After being on the endangered species list for several decades, the American bald eagle was taken off the list in 2007. Wildlife biologists, such as Jonny Fryer from the Kisatchie National Forest, have hope that the same can happen for the red cockaded woodpecker.


After being on the endangered species list for several decades, the American bald eagle was taken off the list in 2007. Wildlife biologists, such as Jonny Fryer from the Kisatchie National Forest, have hope that the same can happen for the red cockaded woodpecker.
Friday morning at the Vernon Unit recovery population of the Calcasieu Ranger District—Kisatchie National Forest, Fryer, along with Ashley Alost, a wildlife technician, tagged three seven-day-old red-cockaded woodpeckers in order to manage and conserve this species.  
The chicks were tagged with a Wildlife and Fisheries band as well as a unique combination of color coded bands. Alost said that by banding the chicks, they will be able to tell which ones are the juveniles, male or female, and it will also help when translocating them to a different population, since the Vernon Unit is a donor population.
Alost climbed one of the active tress and pulled the chicks out using a plastic tube with fishing wire, like a noose. Fryer said they have been using this method for many years and that it is safe and effective. After placing two bands on each chick, they were placed back in their nest unharmed.
Since it is nesting season, Fryer said they will be spending much of their time checking on the birds because each are valuable, since there are only two to three chicks per cluster.
"You can count on maybe half of those surviving and becoming adults," he said.
A cluster is made up of a male breeder, female breeder, the chicks and the helper male, or, as Fryer explained, the "teenager," who sticks around in case he is needed. The parents usually stay in the same nest their entire lives, Fryer said, but the young females get "kicked out" and have to find their own cluster. Fryer also added that if the male dies, the helper will inherit the cluster.
Since it can take the woodpeckers over a year to make their nest, or cavity, Fryer said they create artificial cavities and insert a man-made nest into the pine trees.
"We cut out a square block, not a natural block that they made, but an insert," he said. "So it's sort of like a mobile home."

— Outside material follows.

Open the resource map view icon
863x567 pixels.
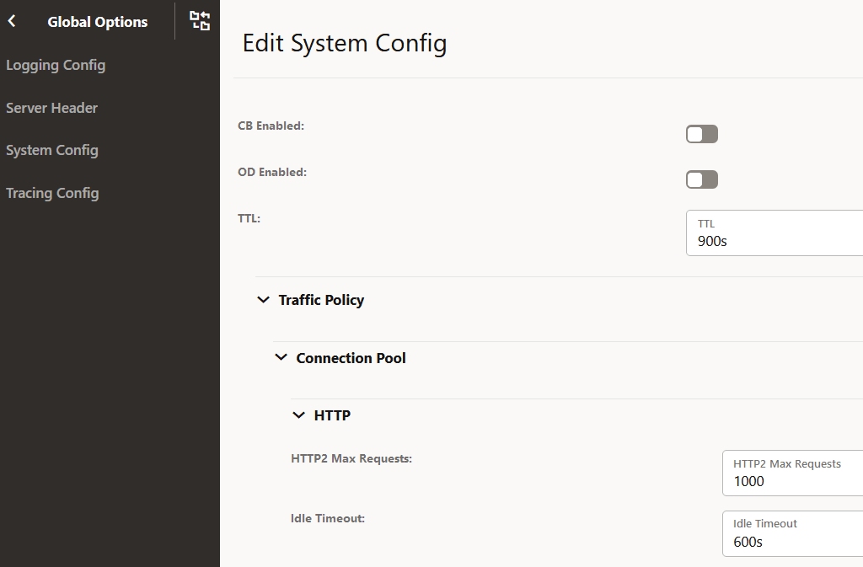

The goal is for this species to increase about five to 10 percent a year, Fryer said, which they have been seeing the past couple of years. Fryer said that with 180 active clusters at this unit, the population is "much better" than it was 20 years ago. He also said they have been managing this bird ever since the recovery program began in the early 1980s, and have been trying to bring the population back up to where they can take them off of the list, but that they are still looking at probably 30 to 40 more years.
The decline in population is attributed to the deforestation of longleaf pine forests, which the woodpecker depends on for nesting and roosting.
"This bird became endangered in the early 1900s because they cleared a lot of this land that used to be longleaf pine," Fryer said. "They became endangered because of a loss of habitat."
When all the habitat was removed, Fryer said, the woodpecker was unable to adapt.
The Vernon Unit is also undergoing a longleaf restoration initiative process to try and restore about four million acres in Louisiana where this type of forest remains. Fryer said the largest longleaf forest is between Louisiana and Texas, and that it is the most diverse ecosystem besides the rain forest. Every two to three years, they do prescribed burnings to help maintain an open forest that RCW prefer.  
On the Calcasieu district, Fryer said there are about 300 active clusters and 500 active clusters across the Kisatchie National Forest in Louisiana. Fryer said the Vernon Unit population is the seventh largest in the nation for red cockaded woodpeckers. This species can be found all along the southeastern part of the country, with the largest populations being in Florida and South Carolina, Fryer said.
Besides the decline of longleaf pine forests, snakes, hawks and owls are a threat to this species. Out of the other seven species of woodpeckers found in the southeast, red cockaded woodpeckers have a distinct black and white barred back and a white cheek patch. They are also small birds, measuring about seven inches in length.